**Written task**
Copy the records below, from the line containing "1389x868 pixels." through the line containing "click(510, 685)", word for word. Leave the pictures out of your copy.

**Input records**
#####

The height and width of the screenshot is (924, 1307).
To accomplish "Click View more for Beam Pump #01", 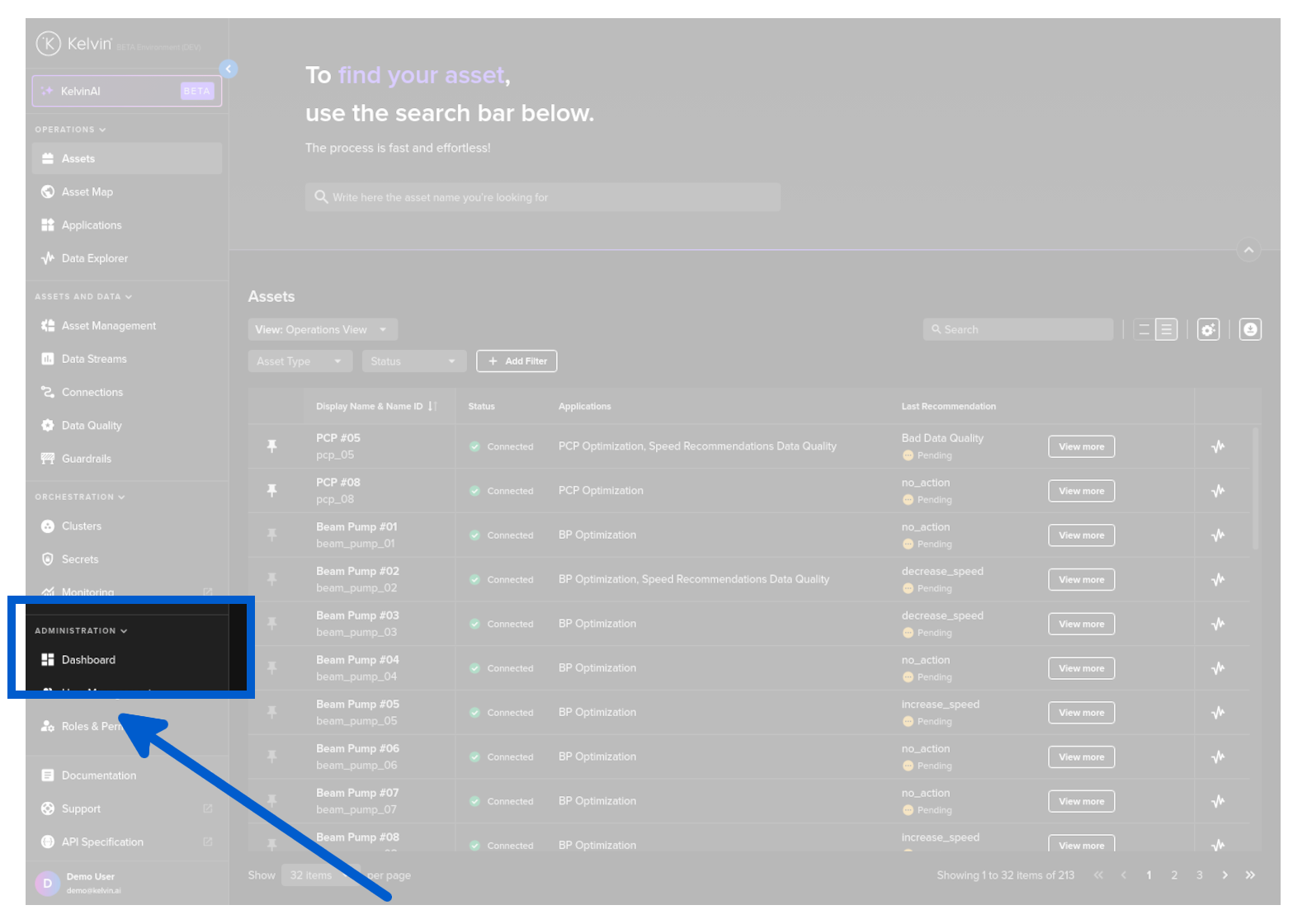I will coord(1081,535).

#####

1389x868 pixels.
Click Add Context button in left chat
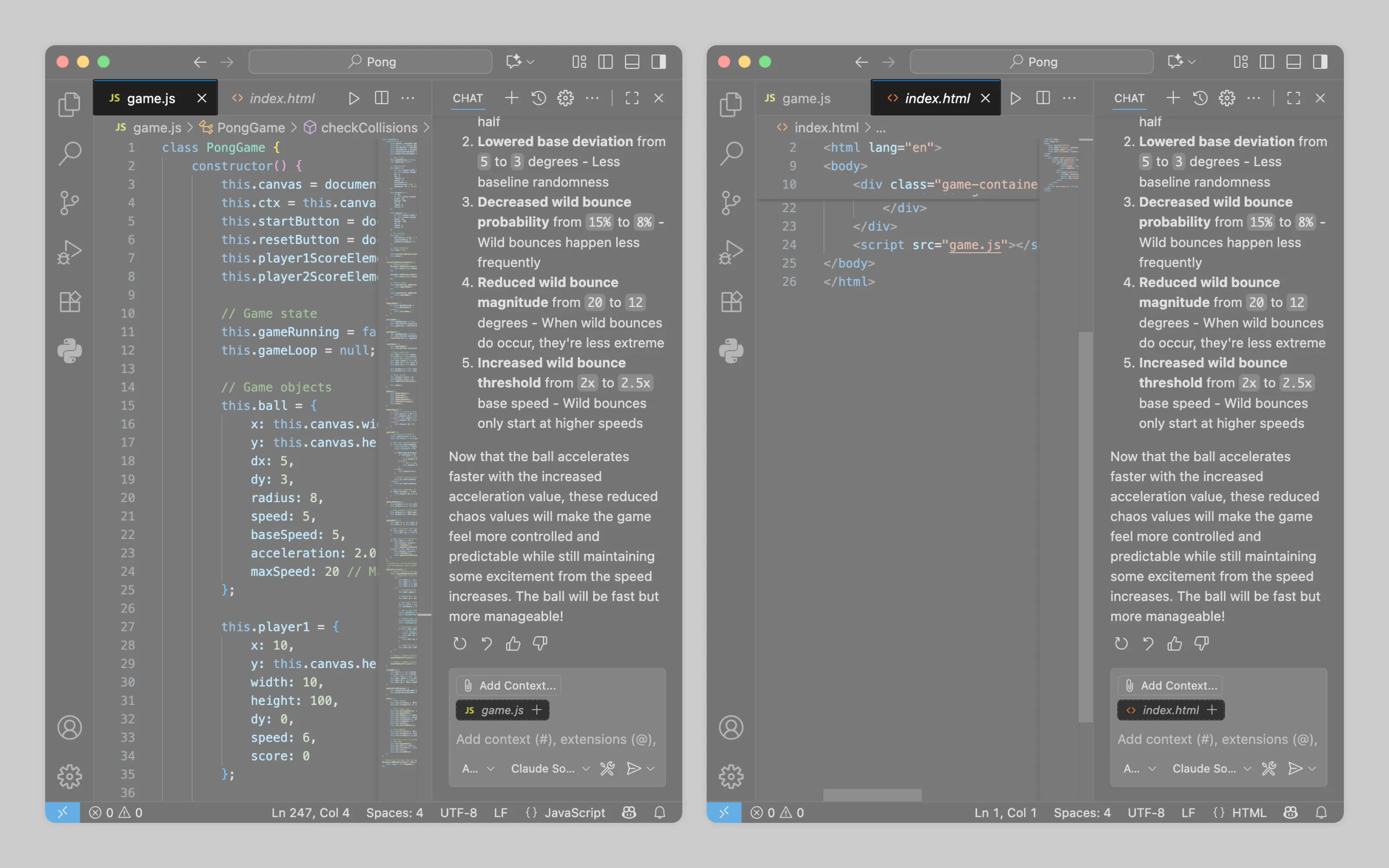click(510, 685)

#####

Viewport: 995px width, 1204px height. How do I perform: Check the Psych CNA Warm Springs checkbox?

#####

**Finished answer**
1389x868 pixels.
Click Add Context button in left chat
click(510, 685)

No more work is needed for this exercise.